> [What is required]
Would you transcribe word for word every line from the one containing "Task: Open the Bifrost shelf tab" to the end of the data, both ends included, and leave out the rest?

> [Input data]

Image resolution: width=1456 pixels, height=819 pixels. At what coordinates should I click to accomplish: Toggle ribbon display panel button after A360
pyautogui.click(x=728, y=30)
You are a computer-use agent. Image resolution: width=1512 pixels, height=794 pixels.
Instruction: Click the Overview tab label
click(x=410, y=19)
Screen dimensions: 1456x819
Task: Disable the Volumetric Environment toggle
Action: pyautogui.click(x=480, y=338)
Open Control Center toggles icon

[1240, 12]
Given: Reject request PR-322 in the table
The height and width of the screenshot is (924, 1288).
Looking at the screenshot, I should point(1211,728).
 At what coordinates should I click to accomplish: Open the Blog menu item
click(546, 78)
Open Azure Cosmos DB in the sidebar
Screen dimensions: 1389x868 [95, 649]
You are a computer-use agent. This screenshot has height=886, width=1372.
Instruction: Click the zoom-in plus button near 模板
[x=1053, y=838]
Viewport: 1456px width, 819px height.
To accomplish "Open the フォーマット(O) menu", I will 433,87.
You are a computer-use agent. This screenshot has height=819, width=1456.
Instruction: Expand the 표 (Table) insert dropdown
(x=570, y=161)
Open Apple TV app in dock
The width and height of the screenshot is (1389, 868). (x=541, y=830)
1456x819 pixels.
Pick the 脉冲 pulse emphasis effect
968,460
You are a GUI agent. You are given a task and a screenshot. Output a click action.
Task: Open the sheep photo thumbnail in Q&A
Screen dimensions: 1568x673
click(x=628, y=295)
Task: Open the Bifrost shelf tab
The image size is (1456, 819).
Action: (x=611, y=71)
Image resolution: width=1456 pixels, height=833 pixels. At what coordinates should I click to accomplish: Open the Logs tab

> [Expected output]
Task: Open the Bifrost shelf tab
The image size is (1456, 819).
Action: (x=611, y=71)
Image resolution: width=1456 pixels, height=833 pixels. At what coordinates should I click to accomplish: Open the Logs tab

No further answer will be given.